Google’s AI infrastructure boss warned the company needs to scale up its tech to accommodate a massive influx of users and complex requests being handled by AI products—and it may be a sign that fears of a bubble are overblown.
This refers to Google’s ability to ensure that Gemini and other AI products depending on Google Cloud can still work well when queried by a skyrocketing number of users. That’s different from compute, or the physical infrastructure involved in training AI.
A Google spokesperson told Fortune that “demand for AI services means we are being asked to provide significantly more computing capacity, which we are driving through efficiency across hardware, software, and model optimizations, in addition to new investments,” pointing to the company’s Ironwood chips as an example of its own hardware driving improvements in computing capacity.
Now, the users are here, said Shay Boloor, chief market strategist at Futurum Equities. But as each company ratchets up its AI offerings, serving capacity is emerging as the next major challenge to tackle.
“We’re entering the stage two of AI where serving capacity matters even more than the compute capacity, because the compute creates the model, but serving capacity determines how widely and how quickly that model can actually reach the users,” he told Fortune.

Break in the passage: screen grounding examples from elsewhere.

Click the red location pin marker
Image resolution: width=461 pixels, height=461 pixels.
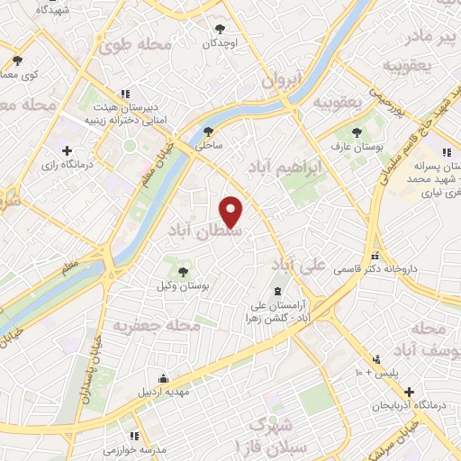click(232, 212)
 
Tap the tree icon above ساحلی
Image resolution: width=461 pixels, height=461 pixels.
click(209, 130)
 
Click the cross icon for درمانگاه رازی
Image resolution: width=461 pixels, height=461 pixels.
click(68, 150)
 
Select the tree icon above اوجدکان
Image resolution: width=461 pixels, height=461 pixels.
click(218, 28)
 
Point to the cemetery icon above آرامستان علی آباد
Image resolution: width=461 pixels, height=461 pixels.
click(276, 291)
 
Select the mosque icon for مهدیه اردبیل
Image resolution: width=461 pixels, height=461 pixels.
click(163, 378)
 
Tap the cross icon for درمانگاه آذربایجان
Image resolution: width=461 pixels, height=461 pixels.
click(410, 393)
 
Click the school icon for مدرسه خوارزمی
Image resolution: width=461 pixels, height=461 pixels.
click(135, 436)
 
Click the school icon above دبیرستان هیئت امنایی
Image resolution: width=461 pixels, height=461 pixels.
click(125, 93)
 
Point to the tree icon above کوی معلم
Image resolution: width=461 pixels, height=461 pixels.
click(18, 60)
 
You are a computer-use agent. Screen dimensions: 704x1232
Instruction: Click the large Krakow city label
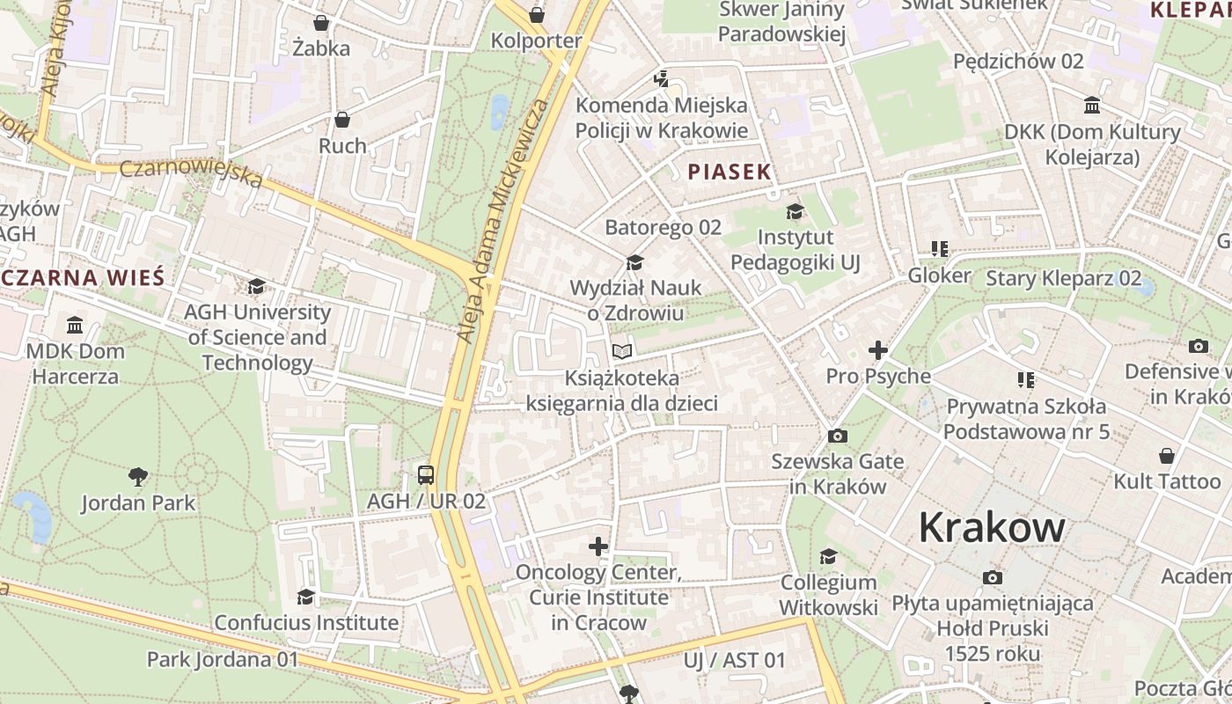click(x=992, y=528)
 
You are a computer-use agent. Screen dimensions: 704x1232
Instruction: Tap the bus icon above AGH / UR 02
click(x=426, y=475)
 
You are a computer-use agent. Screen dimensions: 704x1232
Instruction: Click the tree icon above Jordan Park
click(x=138, y=478)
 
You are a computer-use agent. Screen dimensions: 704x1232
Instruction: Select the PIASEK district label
click(x=730, y=172)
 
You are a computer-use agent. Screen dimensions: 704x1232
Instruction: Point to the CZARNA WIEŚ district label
click(x=84, y=278)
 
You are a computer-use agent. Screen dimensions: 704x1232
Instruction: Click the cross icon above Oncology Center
click(x=598, y=546)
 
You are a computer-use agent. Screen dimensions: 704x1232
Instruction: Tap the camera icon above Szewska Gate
click(x=838, y=436)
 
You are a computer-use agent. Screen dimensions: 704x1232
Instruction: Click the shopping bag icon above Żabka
click(x=321, y=23)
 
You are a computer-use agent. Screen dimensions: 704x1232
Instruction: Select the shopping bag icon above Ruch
click(x=342, y=120)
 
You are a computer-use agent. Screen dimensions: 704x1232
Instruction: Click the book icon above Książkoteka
click(x=622, y=352)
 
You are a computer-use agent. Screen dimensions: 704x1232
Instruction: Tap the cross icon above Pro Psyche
click(x=877, y=350)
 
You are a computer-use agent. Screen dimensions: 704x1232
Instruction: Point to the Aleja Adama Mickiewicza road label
click(x=502, y=220)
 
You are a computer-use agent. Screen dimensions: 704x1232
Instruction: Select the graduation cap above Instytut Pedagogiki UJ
click(x=795, y=211)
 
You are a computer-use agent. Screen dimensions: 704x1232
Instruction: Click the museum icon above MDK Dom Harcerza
click(x=75, y=326)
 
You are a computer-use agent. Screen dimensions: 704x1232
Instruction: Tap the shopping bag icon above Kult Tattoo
click(x=1166, y=456)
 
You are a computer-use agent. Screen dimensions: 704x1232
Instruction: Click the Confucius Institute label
click(x=306, y=623)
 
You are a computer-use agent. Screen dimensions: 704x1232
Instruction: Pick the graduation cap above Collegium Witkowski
click(x=828, y=556)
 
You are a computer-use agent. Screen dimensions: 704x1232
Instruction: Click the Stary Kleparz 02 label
click(x=1063, y=279)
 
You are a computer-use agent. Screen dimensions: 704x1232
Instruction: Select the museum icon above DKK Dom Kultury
click(x=1092, y=106)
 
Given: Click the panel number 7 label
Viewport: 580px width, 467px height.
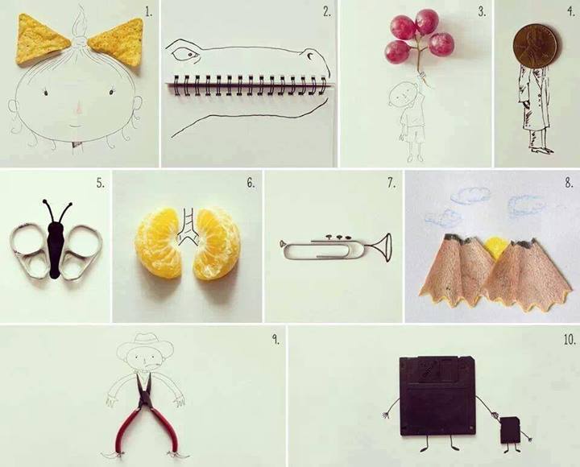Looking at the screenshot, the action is tap(392, 184).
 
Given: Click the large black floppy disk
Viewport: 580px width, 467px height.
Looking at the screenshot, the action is tap(437, 395).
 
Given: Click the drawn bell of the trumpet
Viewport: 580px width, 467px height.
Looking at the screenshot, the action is tap(385, 247).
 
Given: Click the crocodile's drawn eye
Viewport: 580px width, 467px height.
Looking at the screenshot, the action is tap(188, 56).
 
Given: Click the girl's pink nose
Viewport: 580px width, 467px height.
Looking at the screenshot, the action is tap(78, 108).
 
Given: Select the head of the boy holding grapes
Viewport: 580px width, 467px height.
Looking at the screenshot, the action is tap(403, 93).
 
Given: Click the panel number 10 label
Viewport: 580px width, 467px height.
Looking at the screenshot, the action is tap(570, 340).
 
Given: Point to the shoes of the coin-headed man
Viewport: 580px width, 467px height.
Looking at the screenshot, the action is tap(541, 149).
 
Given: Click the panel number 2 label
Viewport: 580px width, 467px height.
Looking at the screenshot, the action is tap(326, 12).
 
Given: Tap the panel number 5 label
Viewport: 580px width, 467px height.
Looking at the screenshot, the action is tap(100, 183).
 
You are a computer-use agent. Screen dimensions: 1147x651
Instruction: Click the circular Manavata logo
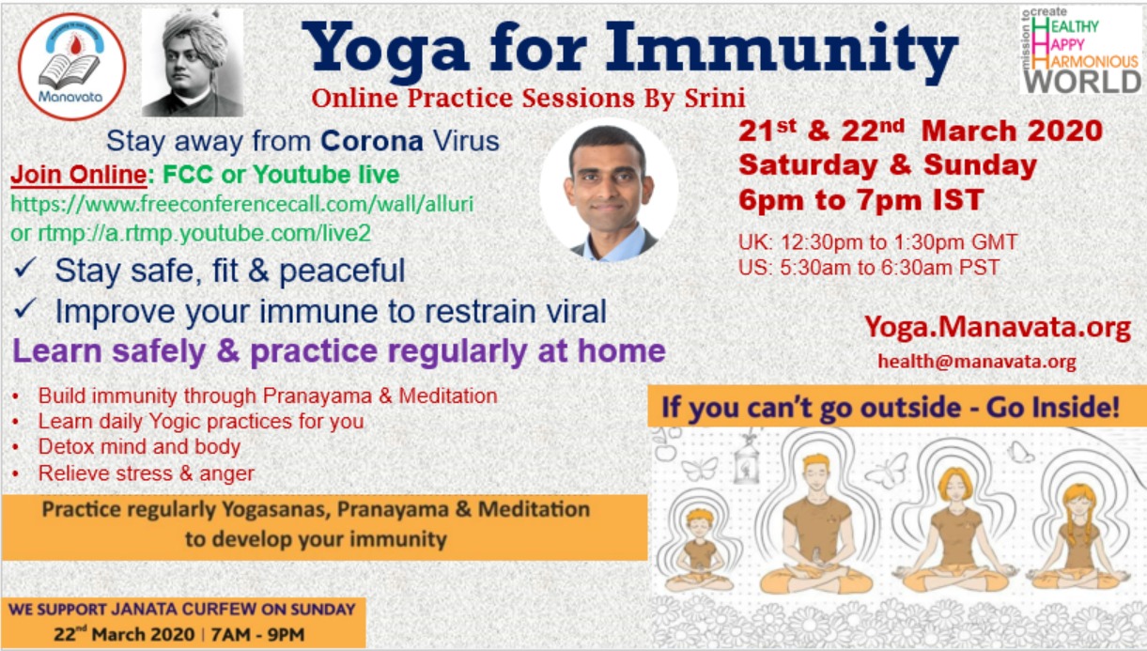coord(72,67)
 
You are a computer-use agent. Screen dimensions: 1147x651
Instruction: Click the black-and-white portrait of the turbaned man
coord(193,63)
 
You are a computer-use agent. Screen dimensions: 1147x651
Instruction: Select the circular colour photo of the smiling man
coord(610,191)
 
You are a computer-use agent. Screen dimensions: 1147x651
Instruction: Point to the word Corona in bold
coord(372,141)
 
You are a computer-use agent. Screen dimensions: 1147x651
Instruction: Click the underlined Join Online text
coord(79,175)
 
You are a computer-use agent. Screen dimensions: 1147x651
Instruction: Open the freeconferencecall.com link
coord(241,204)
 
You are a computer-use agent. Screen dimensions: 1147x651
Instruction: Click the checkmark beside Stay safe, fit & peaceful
coord(25,268)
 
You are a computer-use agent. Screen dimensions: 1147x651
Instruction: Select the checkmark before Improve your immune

Yet Google and its competitors are still facing an uphill battle, he added, especially as AI products start to deal with more complex requests, including advanced search queries and video.
“The bottleneck is not ambition, it’s just truly the physical constraints, like the power, the cooling, the networking bandwidth and the time needed to build these energized data center capacities,” he said.
However, the fact that Google is seemingly facing so much demand for its AI infrastructure that it is pushing to double its serving capacity so quickly might be a sign that gloomy predictions made by AI pessimists aren’t entirely accurate, said Boloor.
“This is not like speculative enthusiasm, it’s just unmet demand sitting in backlog,” he said. “If things are slowing down a bit more than a lot of people hope for, it’s because they’re all constrained on the compute and more serving capacity.”